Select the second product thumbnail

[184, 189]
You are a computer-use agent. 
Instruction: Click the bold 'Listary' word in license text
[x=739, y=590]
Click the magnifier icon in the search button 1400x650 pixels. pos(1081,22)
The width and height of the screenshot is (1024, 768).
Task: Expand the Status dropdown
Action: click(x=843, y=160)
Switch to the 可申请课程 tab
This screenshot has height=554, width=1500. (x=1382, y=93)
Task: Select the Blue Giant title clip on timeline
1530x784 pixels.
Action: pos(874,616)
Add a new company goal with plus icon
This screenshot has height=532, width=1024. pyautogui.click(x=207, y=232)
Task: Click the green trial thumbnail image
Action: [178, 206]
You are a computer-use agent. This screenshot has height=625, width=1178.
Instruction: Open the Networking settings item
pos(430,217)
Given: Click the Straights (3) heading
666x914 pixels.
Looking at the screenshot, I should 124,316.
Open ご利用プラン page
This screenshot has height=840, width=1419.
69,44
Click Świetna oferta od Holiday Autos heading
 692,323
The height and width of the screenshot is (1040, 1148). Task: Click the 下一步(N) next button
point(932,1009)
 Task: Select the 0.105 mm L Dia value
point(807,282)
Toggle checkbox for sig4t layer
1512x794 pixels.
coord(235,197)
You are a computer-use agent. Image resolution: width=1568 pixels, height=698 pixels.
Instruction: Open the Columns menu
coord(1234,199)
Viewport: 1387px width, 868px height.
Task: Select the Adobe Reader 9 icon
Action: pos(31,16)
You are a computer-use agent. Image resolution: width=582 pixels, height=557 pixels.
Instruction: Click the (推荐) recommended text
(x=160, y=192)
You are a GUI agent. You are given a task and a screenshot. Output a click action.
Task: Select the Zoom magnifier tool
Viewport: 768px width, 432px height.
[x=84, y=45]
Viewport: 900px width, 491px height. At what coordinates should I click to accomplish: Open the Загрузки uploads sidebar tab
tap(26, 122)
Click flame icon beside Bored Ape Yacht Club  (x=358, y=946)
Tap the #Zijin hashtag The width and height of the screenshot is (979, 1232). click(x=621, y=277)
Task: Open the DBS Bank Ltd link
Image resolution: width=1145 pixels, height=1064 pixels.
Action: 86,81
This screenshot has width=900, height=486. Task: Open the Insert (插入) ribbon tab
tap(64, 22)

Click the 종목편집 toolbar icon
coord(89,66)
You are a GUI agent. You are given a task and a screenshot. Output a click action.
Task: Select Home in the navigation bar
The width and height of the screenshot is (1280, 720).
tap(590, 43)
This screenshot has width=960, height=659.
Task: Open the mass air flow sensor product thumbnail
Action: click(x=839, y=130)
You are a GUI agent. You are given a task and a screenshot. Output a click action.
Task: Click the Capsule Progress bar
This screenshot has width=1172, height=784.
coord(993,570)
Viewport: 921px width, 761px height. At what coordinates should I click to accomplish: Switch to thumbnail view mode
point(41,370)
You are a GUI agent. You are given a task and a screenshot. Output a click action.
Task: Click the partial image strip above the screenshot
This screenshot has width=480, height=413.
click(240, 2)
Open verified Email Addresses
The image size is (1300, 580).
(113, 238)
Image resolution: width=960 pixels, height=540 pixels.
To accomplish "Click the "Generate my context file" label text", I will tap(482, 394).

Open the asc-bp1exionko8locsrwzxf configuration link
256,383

....

### Activity
Lines holding the word "computer" should be copied from the entries above.

### Response to this exercise
You are a computer-use agent. 
You are a computer-use agent. This screenshot has height=625, width=1178.
You are a computer-use agent. Image resolution: width=1568 pixels, height=698 pixels.
You are a computer-use agent. Image resolution: width=582 pixels, height=557 pixels.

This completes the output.